Portanto, o centro da questão passa menos pela forma como serão avaliados os artigos e os periódicos, mas se de fato é preciso que se faça uma avaliação quantitativa da produção científica. Esse processo foi inserido, há muitos anos, como parte da avaliação da pós-graduação, a partir da qual se definem critérios para a distribuição de recursos públicos – ou seja, eles definem com qual estrutura os programas de pós-graduação poderão contar em determinado período. Nesse caso, os mecanismos que aumentem a visibilidade de artigos vinculados aos programas, ainda que de forma temporária e forçada, poderão ser utilizadas para destacar critérios que levem a um melhor desempenho.

Essa lógica expressa o processo de mercantilização que vem avançando nas últimas décadas nos meios acadêmicos. Nesse processo, observa-se que “a administração baseada nas avaliações quantitativas é uma faceta da transformação da universidade num simulacro de empresa, daquilo que é produzido (em especial, os artigos científicos) em simulacro de mercadoria, dotadora de simulacros de valor de troca”.2 Portanto, a divulgação científica, na forma de anais de eventos, livros ou de artigos em periódicos, toma a forma de uma mercadoria. Com isso, inverte-se o caráter da produção científica, que deveria ser o de apresentar para os pesquisadores os resultados, parciais ou finais, de projetos desenvolvidos em universidades e centros de pesquisa. Os anais de eventos não deveriam ser produtos onde se vende espaço de publicação, mas a expressão de debates realizados em congressos e simpósios com os pares. Os artigos em revista deveriam mostrar a sistematização de resultados do trabalho realizado por grupos pesquisas. E os livros deveriam mostrar de forma mais densa e acabada o trabalho realizado ao longo dos anos anteriores. Na atual lógica, a preocupação passa por garantir mercadorias que garantam mais linhas no Currículo Lattes.

• Dados fornecidos:

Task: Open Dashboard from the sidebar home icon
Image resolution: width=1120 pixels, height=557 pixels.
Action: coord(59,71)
==
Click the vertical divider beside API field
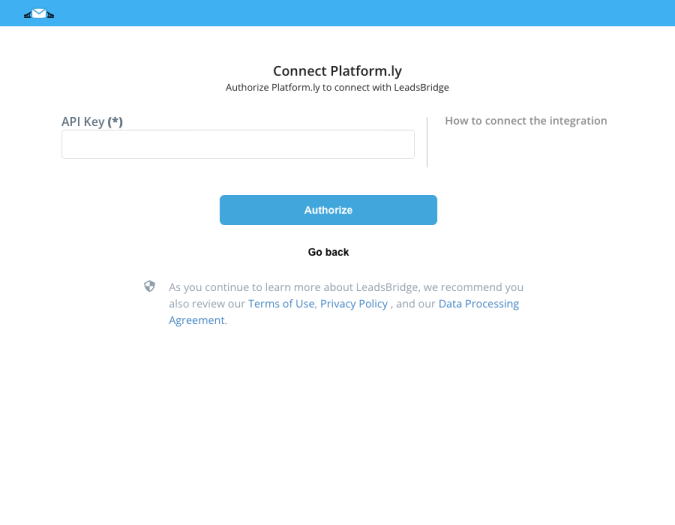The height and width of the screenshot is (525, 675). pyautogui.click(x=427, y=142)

• Tarefas e exercícios:
1 > Imprima, do texto sobre a avaliação da produção científica, tudo o que vai de "Portanto, o centro" até "um melhor desempenho.".
2 > Prossiga com o texto sobre a avaliação da produção científica a partir do ponto em que ele termina.
Os registros vêm de outra fonte.

• Respostas em ordem:
1 >
Portanto, o centro da questão passa menos pela forma como serão avaliados os artigos e os periódicos, mas se de fato é preciso que se faça uma avaliação quantitativa da produção científica. Esse processo foi inserido, há muitos anos, como parte da avaliação da pós-graduação, a partir da qual se definem critérios para a distribuição de recursos públicos – ou seja, eles definem com qual estrutura os programas de pós-graduação poderão contar em determinado período. Nesse caso, os mecanismos que aumentem a visibilidade de artigos vinculados aos programas, ainda que de forma temporária e forçada, poderão ser utilizadas para destacar critérios que levem a um melhor desempenho.

2 >
Concretamente, a divulgação científica deveria ser uma forma de fomentar o diálogo entre pesquisadores do mesmo campo do conhecimento que, a partir da leitura dos materiais difundidos, poderiam avaliar esses trabalhos, criticá-los e, inclusive coletivamente, apontar para novos caminhos nessa produção de conhecimento. Nada disso é possível em meio a proliferação de textos difundidos sem critério levando em conta somente os valores pagos para publicação. Essa indústria de textos pode levar a que se dê mais espaço para trabalhos de pouca qualidade científica, enquanto pesquisadores sérios e comprometidos com a produção de conhecimento pouco publiquem por evitarem entrar nesse jogo de mercantilização.

Esse processo vem sendo imposto ao espaço acadêmico, seja pelas pressões advindas dos interesses privados externos à universidade, seja pela adesão ideológica dos pesquisadores às ideias de mercantilização da pesquisa científica. Esses dois problemas levam à fragmentação do conhecimento, na medida em que seus produtos possam ser mais rapidamente vendidos, e à busca por resultados práticos, evitando-se pesquisas que não levem à satisfação do mercado acadêmico.

Esse processo impacta na produção científica. No capitalismo, “como todas as mercadorias, seu fornecimento é impulsionado pela demanda, resultando que o desenvolvimento de materiais, fontes de energia e processos tornou-se menos fortuito e mais atento às necessidades imediatas do capital”.3 Empobrece-se a produção do conhecimento, que deixa de ser uma busca por compreender os fenômenos da realidade e passa ser, na maior parte dos casos, a mera descrição visando a publicação de textos em anais de eventos ou em revistas.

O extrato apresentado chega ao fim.